A conman with a nose for news
This Kolkata resident would scan newspapers to locate unsolved criminal cases and dupe only police officers.
Masood Hussain is a conman with a difference. This 45-year old resident of Mayur Bhanj Road in Ekbalpore in south Kolkata duped police officers and did not hesitate to telephone even police commissioners. To convince his victims, he even introduced himself as a peon at the headquarters of Trinamool Congress. On Saturday his luck ran out as Madhya Pradesh police arrested him from Kolkata and took him to Bhopal.

The modus operandi was as simple and daring. He would keep a vigil on news reports from around the country to spot police officers grappling with criminal cases. He would simply tell them that he has information that can crack the case and arrest of the culprit.

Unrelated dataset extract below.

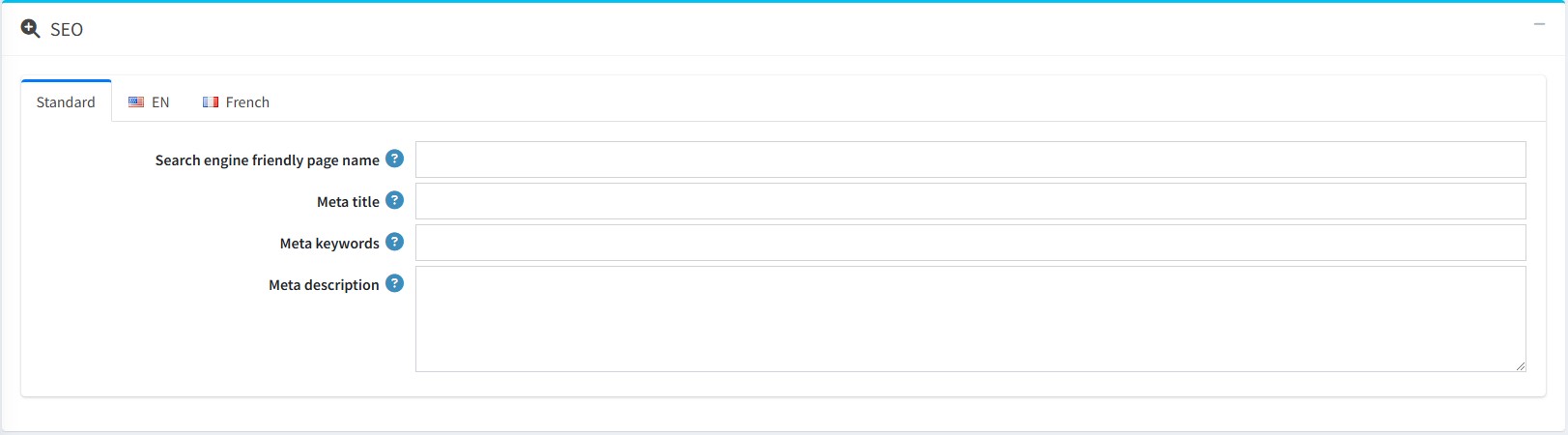Viewport: 1568px width, 435px height.
Task: Click the "Meta description" label text
Action: coord(324,285)
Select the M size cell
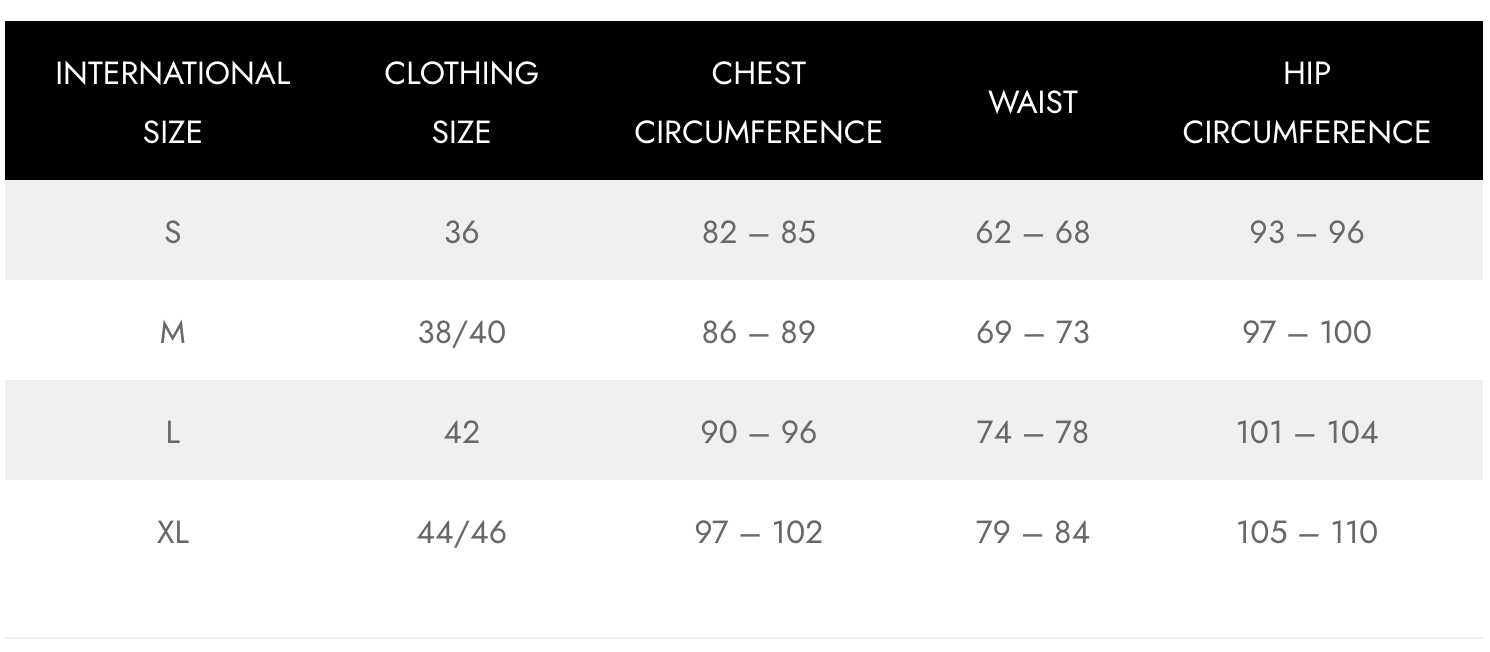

But he had a rider: Money for information. The amount pocketed, Hussain would simply vanish.
Hussain did not baulk at seniority. He telephoned police commissioners, IGs, ADGs and DGPs of at least 10 states.
Two years ago, he telephoned the Mumbai Police commissioner in a fake currency case. Hussain claimed that he had vital information and offered to part with the information if the police chief sent officers to Kolkata with money.

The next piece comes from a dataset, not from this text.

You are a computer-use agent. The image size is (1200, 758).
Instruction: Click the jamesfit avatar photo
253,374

Following the telephone conversation with the commissioner, an inspector named Kadam came to Ekbalpore. However, Kadam did not pay the Rs 20,000 as he became suspicious.

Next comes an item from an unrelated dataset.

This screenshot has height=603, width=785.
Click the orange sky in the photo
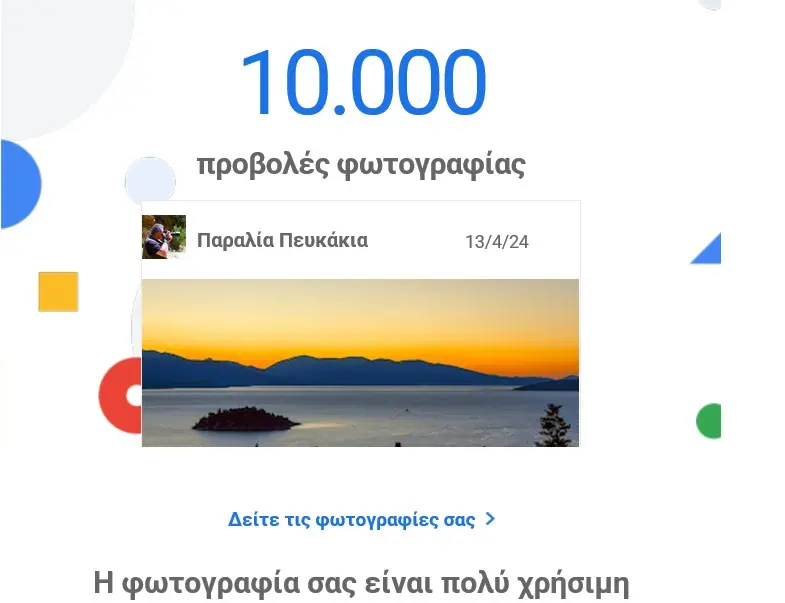pos(360,321)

The case in which he was eventually arrested on Saturday involved the kidnapping of a girl who is a resident of Bhopal.
“A Harda police team left for Kolkata and met Hussain, who assured them of helping crack the case for Rs 50,000 as reward. Falling in Hussain’s trap, the police officers helped him to buy a smartphone worth Rs 8,000 and paid him Rs 12,000 cash in advance. He asked the police team to meet him at Howrah railway station on the next day, but he did not turn up,” said Harda police superintendent Aditya Pratap Singh.
Hussian told the cops that he had a tip-off about the girl who was kidnapped from Harda a few months ago and claimed that kidnappers were about to demand Rs 5 lakh for the girl’s release.
Kolkata Police officers told HT that they rounded up Hussain two years back when he tried to play the same trick with Mumbai police. But they did not arrest him as the money did not change hands.
“We found out that he was a fraud. He keeps notes of crimes committed in other states and would call senior police officers claiming that he has detailed information on the case. Then he would ask for money to help with information,” an officer of Kolkata Police told HT.
MP police booked him under sections related to fraud.
“We gathered details of the phone numbers from which he called us. A call analysis revealed that he uses six cell phones to call from eight different phone numbers. Most of the calls were made to senior police officers such as IG, ADG and DG in different states, including Andhra Pradesh, Karnataka, Gujarat, Punjab, Delhi, Uttarakhand, Himachal Pradesh, Haryana, Maharashtra, Kerala and Tamil Nadu. We have informed them as well,” said Singh.